Important facts about Asian Waterbird (waterfowl) Census

  • The Asian Waterbird (Waterfowl) Census is an annual event where thousands of volunteers in Asia and Australia count waterfowl / waterbirds in their country’s wetlands.
  • Every year in January, thousands of volunteers from Asia and Australia travel to the wetlands in their country and during this time they count the waterbirds / waterfowls. This citizen science program is called the Asian WaterBird Census
  • This program was started in the year 1987.
  • The Asian waterbird census is an integral part of the Global Waterbird Monitoring Program and the International Waterbird Census (IWC), coordinated by Wetlands International.
  • The Asian waterbird census is conducted in 143 countries. It is concerned with collecting information about the number of waterfowl at wetland sites.
  • Wetlands International is a global not-for-profit organization dedicated to the conservation and restoration of wetlands.
  • In India, the Asian waterbird census is conducted annually, by the Bombay Natural History Society and Wetlands International.

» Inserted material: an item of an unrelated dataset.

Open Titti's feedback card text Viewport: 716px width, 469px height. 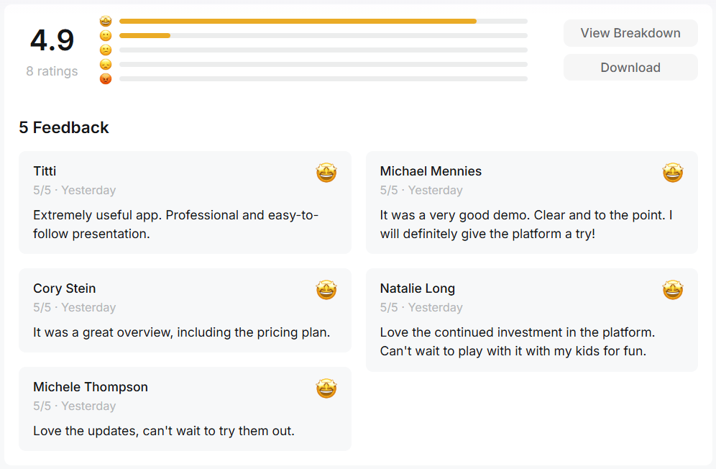176,224
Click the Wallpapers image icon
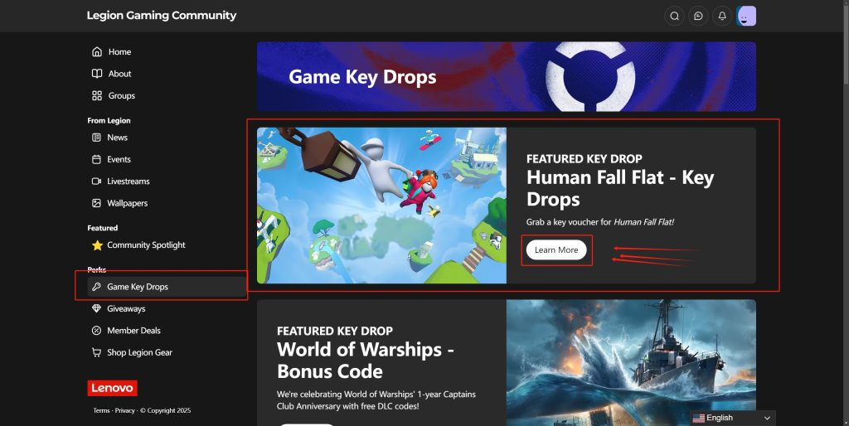Screen dimensions: 849x426 tap(96, 203)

What are waterfowl / water birds?

According to Wetlands International, waterbirds are ecologically defined as species of birds dependent on wetlands. These birds are considered an important health indicator of the wetlands of an area.


  • The calculation not only reveals the actual number of birds but also gives an idea of ​​the actual state of the wetlands, i.e. the high number of waterfowl indicates that a sufficient amount of food, resting, roosting and foraging of the birds in the wetland area Spots exist.
  • The information collected helps promote the determination and management of internationally important sites such as nationally protected areas, Ramsar sites, East Asian – Australian Flyway Network sites, important bird and biodiversity areas.
  • It also helps to implement the Convention on Migratory Species and the Convention on Biological Diversity.